§ What is needed
What is needed is an exact copy of the lines from the one containing "You are a computer-use" through the last line of the records below, with no pictures.

Stored records:

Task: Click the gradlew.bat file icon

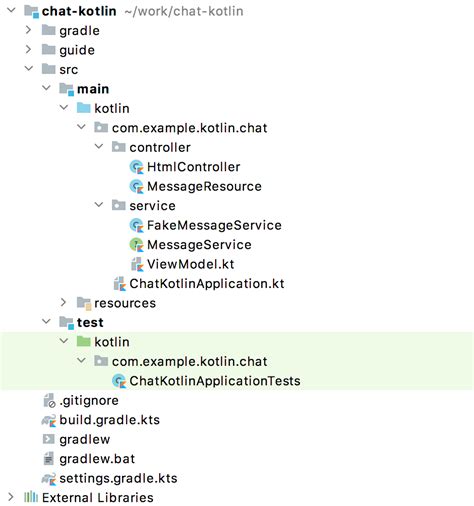Action: click(49, 459)
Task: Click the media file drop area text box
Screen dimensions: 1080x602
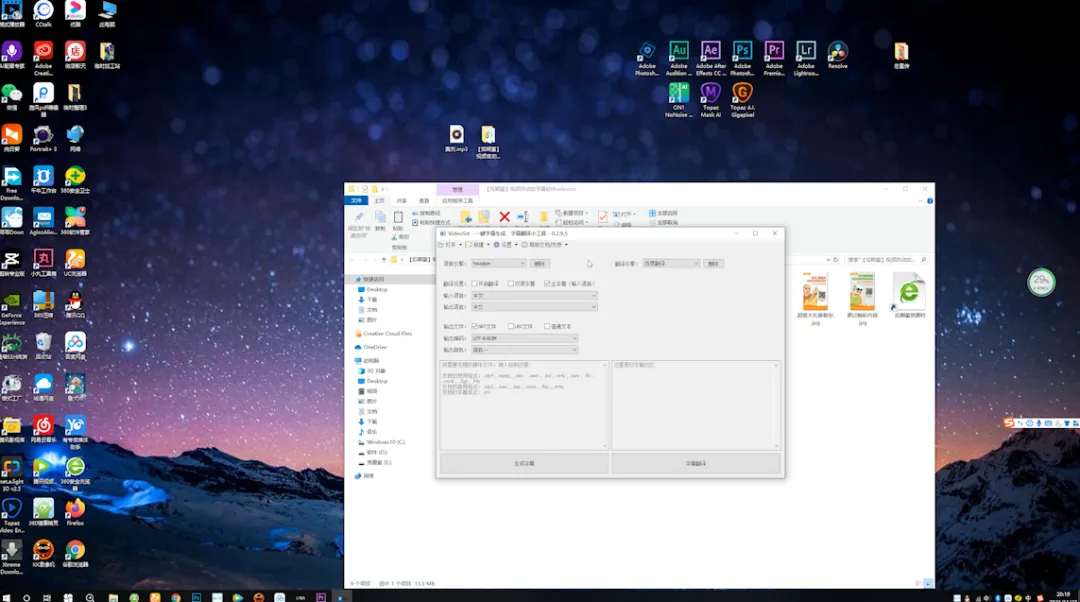Action: 524,405
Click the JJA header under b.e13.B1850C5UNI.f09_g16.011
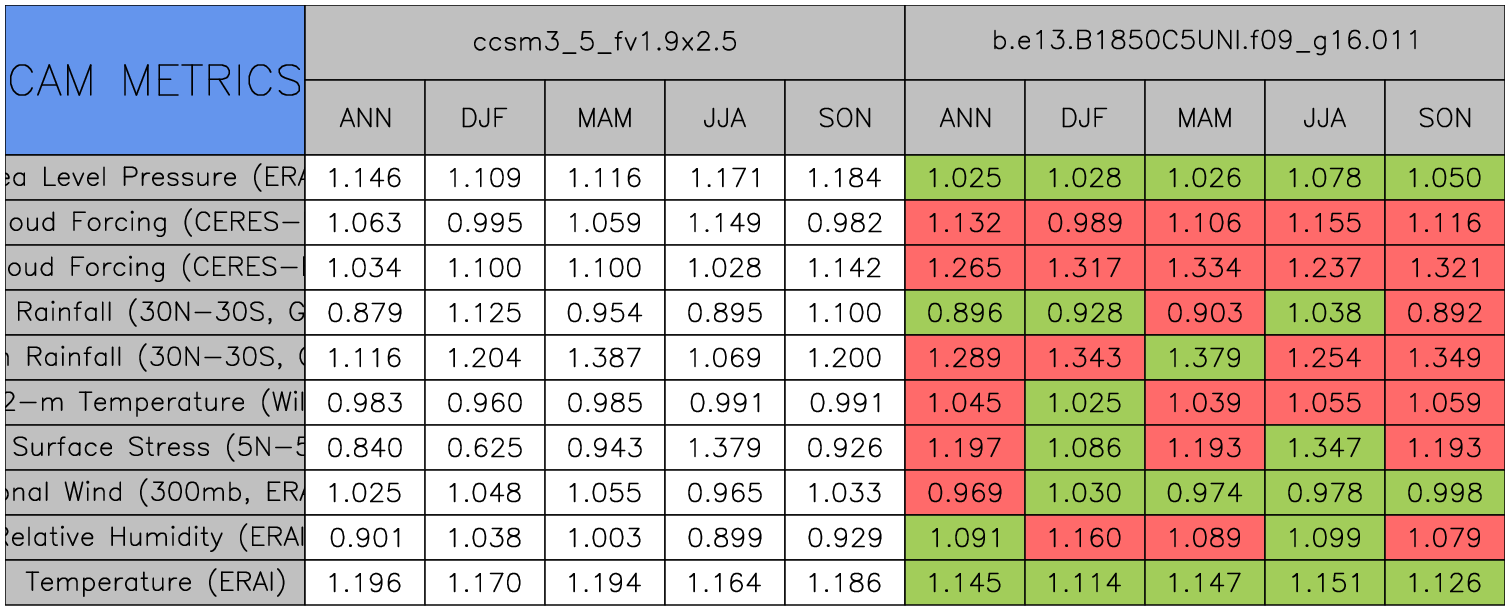The height and width of the screenshot is (611, 1510). coord(1324,118)
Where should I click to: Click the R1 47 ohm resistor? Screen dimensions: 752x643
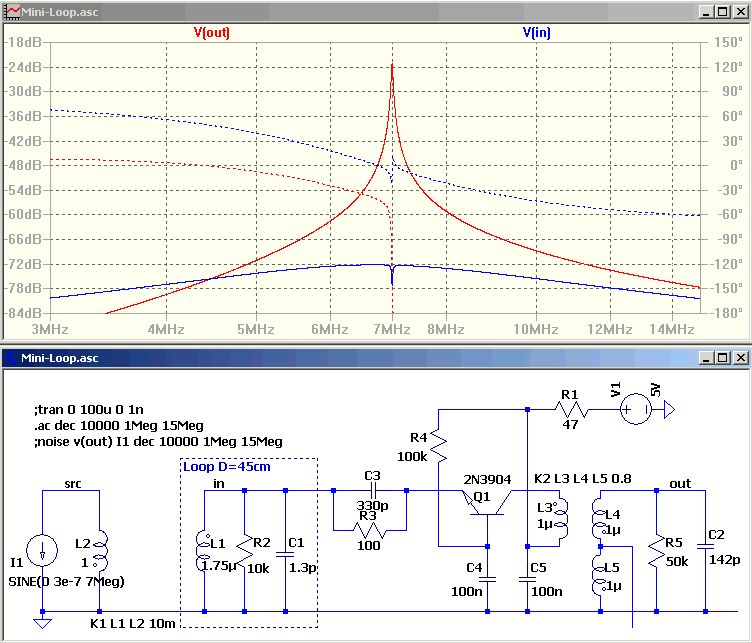(569, 409)
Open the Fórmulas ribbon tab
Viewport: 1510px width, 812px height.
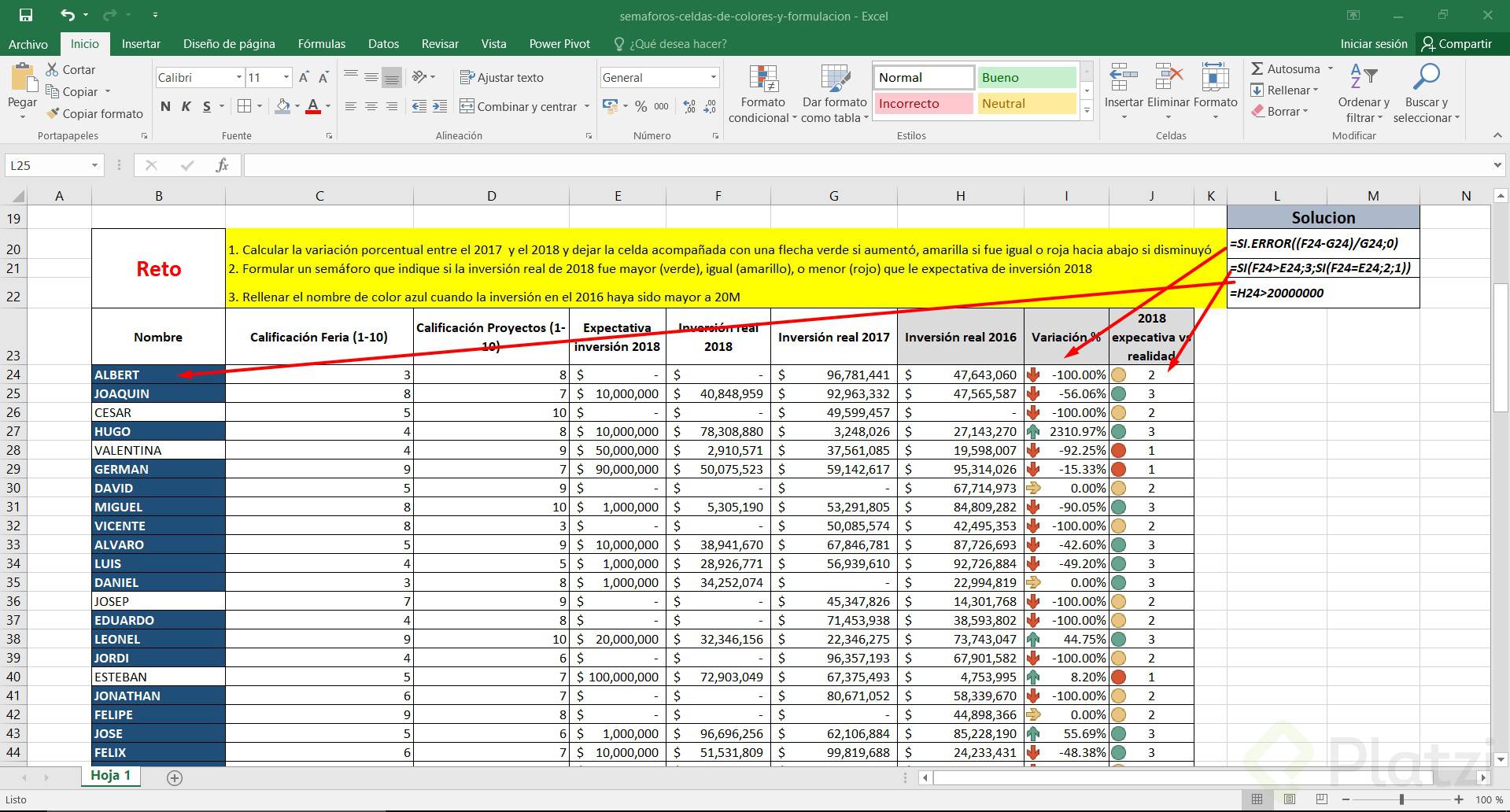pos(321,44)
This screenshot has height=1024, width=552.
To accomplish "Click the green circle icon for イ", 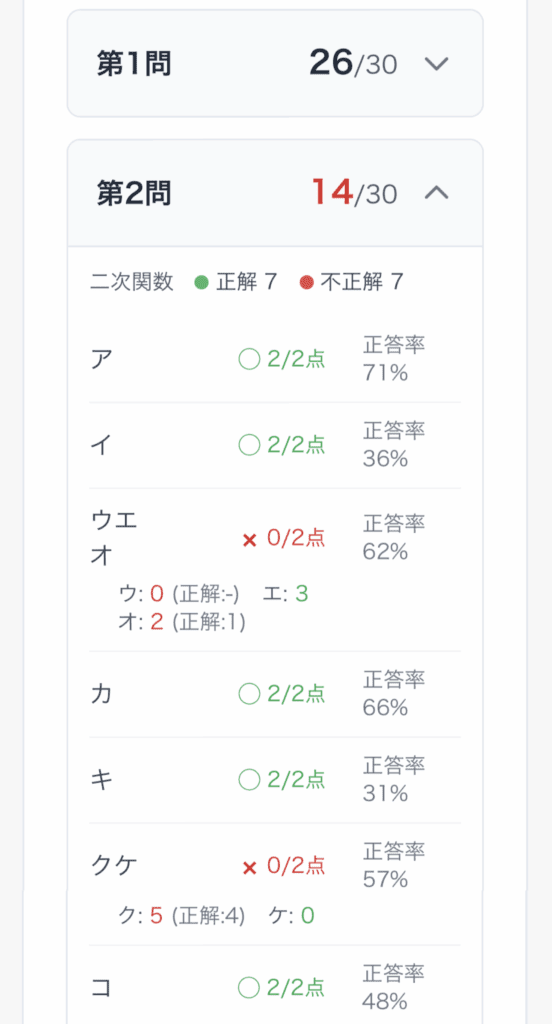I will click(x=250, y=445).
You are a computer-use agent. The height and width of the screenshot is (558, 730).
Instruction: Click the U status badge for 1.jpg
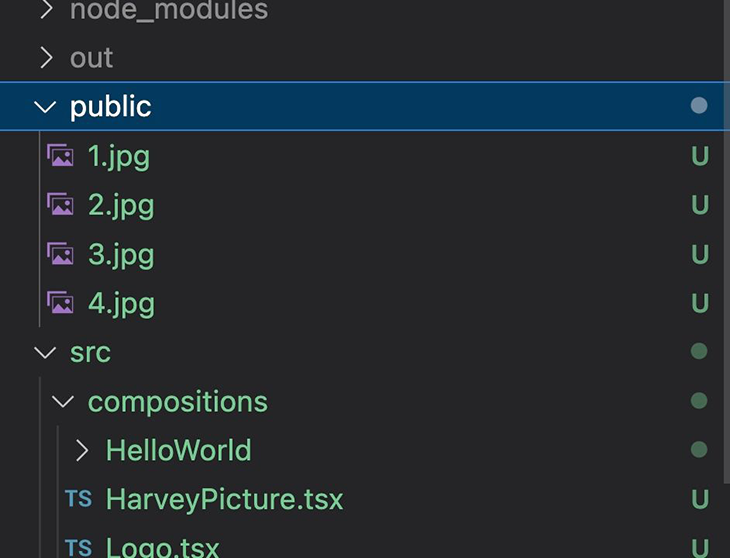[x=699, y=156]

§ Solution below
You are a computer-use agent. The height and width of the screenshot is (558, 730).
Instruction: Click the U status badge for 1.jpg
[x=699, y=156]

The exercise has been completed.